Climate change is a technological problem. After all, the goal of all carbon rationing schemes—limiting permits or imposing taxes—is to encourage the development of low-carbon and no-carbon energy technologies as substitutes for fossil fuel energy technologies. So why not aim directly at fostering the development of advanced energy technologies? In a fascinating recent report, two McGill University economists, Isabel Galiana and Christopher Green, look at the benefits and costs that an energy technology research and development push might yield.
In the report done at the behest of the Danish think, the Copenhagen Consensus Center, Galiana and Green argue that climate change negotiations are engaged in what they call "brute force" mitigation strategies (e.g., carbon markets and/or taxes), and that those strategies have already proven to be losing propositions. "Attempts to directly control global carbon emissions will not work, and certainly not in the absence of ready-to-deploy, scalable, and transferable carbon emission-free energy technologies," assert the authors. "The technology requirements cannot be wished, priced, assumed, or targeted away."
Why won't brute force mitigation strategies like carbon markets and taxes work? Galiana and Green point out that current proposed emission targets imply vastly faster rates of reduction than have been the case in past decades. Consider a global emission reduction target of 80 percent by 2100. That would require carbon emissions to fall by 1.8 percent per year. But say economic growth averages 2.2 percent between now and 2100: That implies a 4 percent average annual decline in the amount of carbon-based fuels used to produce goods and services.

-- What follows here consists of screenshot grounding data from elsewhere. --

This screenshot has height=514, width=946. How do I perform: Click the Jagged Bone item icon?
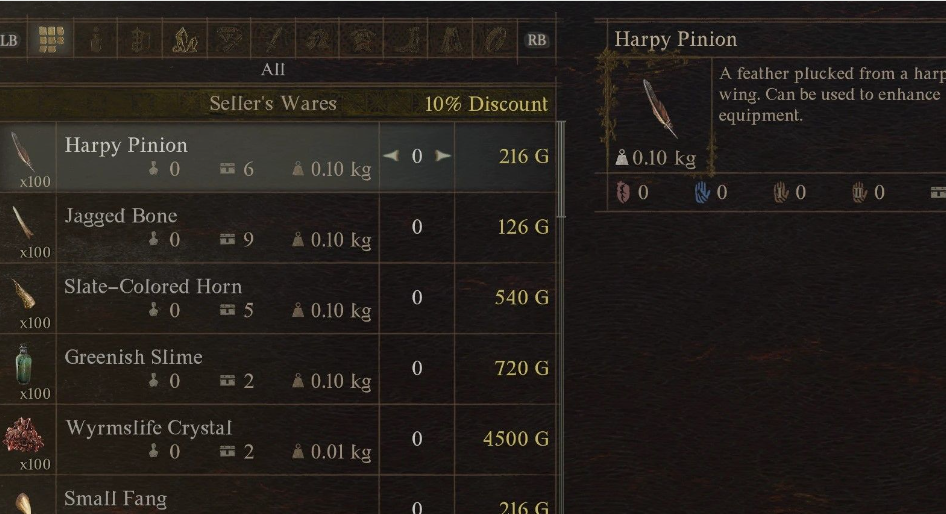(x=23, y=222)
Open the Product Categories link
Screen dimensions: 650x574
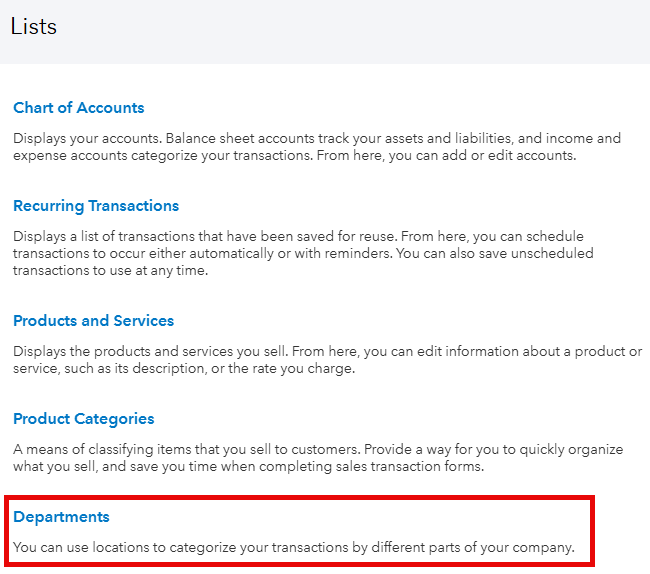[x=83, y=419]
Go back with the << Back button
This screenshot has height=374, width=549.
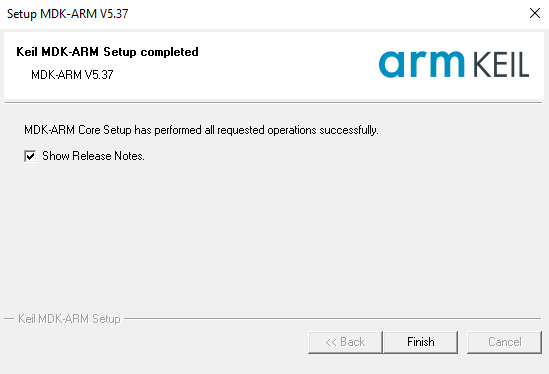pos(345,342)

To date, Galiana and Green note, the annual global average rate of decarbonization, the amount of carbon that is emitted per unit of goods and services produced, has been 1.3 percent. To illustrate the economic consequences of trying to boost the rate of decarbonization through brute force mitigation, they generously assume that the decarbonization rate could rise to 3.6 percent annually. But this would still entail a cut in global economic growth from 2.2 percent annually to 1.8 percent. Such a reduction in economic growth would cost an undiscounted $86 trillion in 2100 alone and add up to an undiscounted $2,280 trillion over the next 90 years. And without new low-carbon energy technologies, the authors argue that the assumption of 3.6 percent rate of annual decarbonization is just a fantasy. So the likely economic damages will be even larger. "Climate change is a technology problem," Galiana and Green conclude, "and the size of the problem is huge."
Their solution is spending $100 billion per year on energy research and development financed through a $5 per ton tax on carbon dioxide emissions that would be funneled into Clean Energy Trust Funds. The tax would be scheduled to double every ten years as a way to give a forward price signal to encourage the deployment of the new low-carbon energy technologies that they hope will emerge from the labs. They calculate that every dollar spent on new low carbon energy R&D would avoid $11 in climate damages.
"It is much easier to spend on R&D than assure the monies are well spent," Galiana and Green admit. They also acknowledge that much current government R&D funding is politically directed and largely wasted. Robert Fri, a former deputy administrator of both the U.S. Environmental Protection Agency and the Energy Research and Development Administration, told Chemical & Engineering News: "The government is very good at starting energy projects that it believes will solve energy problems, but it is not very good at generating the intended results."